CN109301418B

CN109301418B - Wireless signal coupler

Info

Publication number: CN109301418B
Application number: CN201811094535.4A
Authority: CN
Inventors: 潘吉华; 陈聪秀; 魏旭; 窦立刚
Original assignee: Guizhou Aerospace Tianma Electrical Technology Co Ltd
Current assignee: Guizhou Aerospace Tianma Electrical Technology Co Ltd
Priority date: 2018-09-19
Filing date: 2018-09-19
Publication date: 2021-02-12
Anticipated expiration: 2038-09-19
Also published as: CN109301418A

Abstract

The invention provides a wireless signal coupler, which comprises a wave-transparent upper shell and a wave-transparent lower shell; the wave-transparent upper shell is connected with the wave-transparent lower shell to form a cavity structure, a microstrip radiation antenna is nested in the cavity structure, and a microstrip receiving antenna is arranged on one side of the microstrip radiation antenna; the microstrip radiating antenna and the microstrip receiving antenna are tightly connected to form an antenna group; the microstrip radiating antenna is used for completing the functions of receiving and transmitting radio signals. The invention adopts the passive coupling technology, achieves the characteristics of high coupling gain, wide working frequency band, good radiation direction and low manufacturing cost, and can meet the coupling of radio signals in special environment; the microstrip printed antenna technology is adopted, the volume and the weight of the antenna are greatly reduced, and the microstrip printed antenna is suitable for various occasions; the coupler shell is made of wave-transmitting materials, so that wave transmission can be realized, and high-temperature and high-pressure gas protection is performed on the antenna; the microstrip antenna has the advantages of wide antenna bandwidth and wide directional diagram.

Description

Wireless signal coupler

Technical Field

The invention relates to a wireless signal coupler, belongs to the technical field of radio, and particularly relates to a wireless signal coupler for wireless signal and passive coupling.

Background

The missile is arranged in the missile launching barrel during the storage, transportation and launching processes, and in order to ensure long-term storage and safety of the missile, the launching barrel generally adopts air-tight and electromagnetic shielding measures. However, the missile needs to be periodically electrically detected in the storage period, radio signals on the missile need to be led out of the launching tube for test analysis, and the shielded missile launching tube hinders free propagation of the radio signals. In order to ensure that the missile in the launching tube can be normally tested, a metal waveguide tube is usually adopted to couple a radio signal to the outside of the launching tube, but the device has the disadvantages of complex structure, high processing precision and inconvenient installation.

Disclosure of Invention

In order to solve the technical problems, the invention provides a wireless signal coupler which is simple in structure, simple and convenient in design, convenient to install, excellent in performance and suitable for wireless signal coupling on a missile launching tube.
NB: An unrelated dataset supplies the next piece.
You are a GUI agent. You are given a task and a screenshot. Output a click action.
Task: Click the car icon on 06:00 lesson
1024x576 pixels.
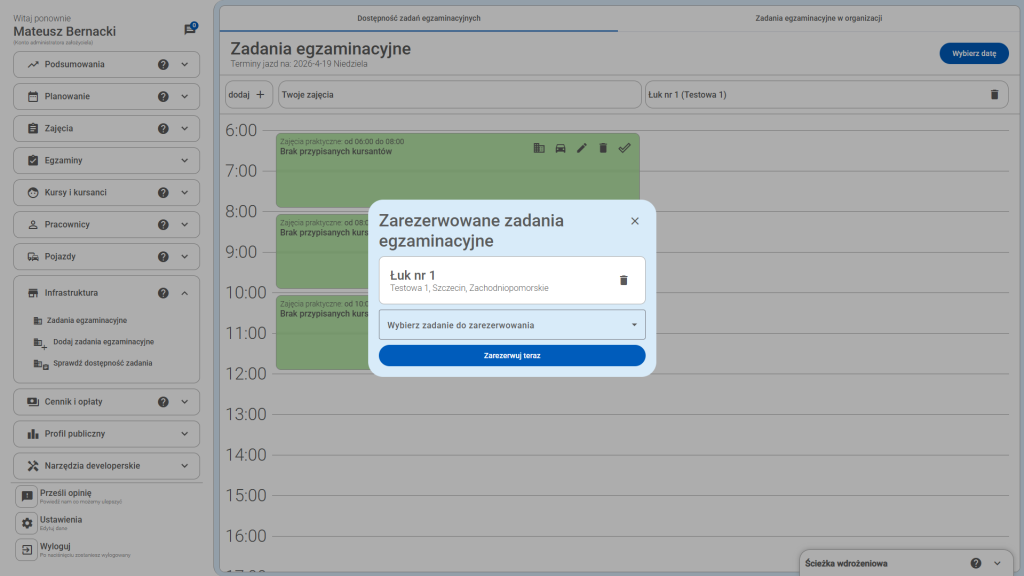pyautogui.click(x=560, y=148)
The invention is realized by the following technical scheme.

The invention provides a wireless signal coupler, which comprises a wave-transparent upper shell and a wave-transparent lower shell; the wave-transparent upper shell is connected with the wave-transparent lower shell to form a cavity structure, a microstrip radiation antenna is nested in the cavity structure, and a microstrip receiving antenna is arranged on one side of the microstrip radiation antenna; the microstrip radiating antenna and the microstrip receiving antenna are tightly connected to form an antenna group; the microstrip radiating antenna is used for completing the receiving and transmitting functions of radio signals; the wave-transparent upper shell and the wave-transparent lower shell are used for enabling wireless signals to pass through without loss.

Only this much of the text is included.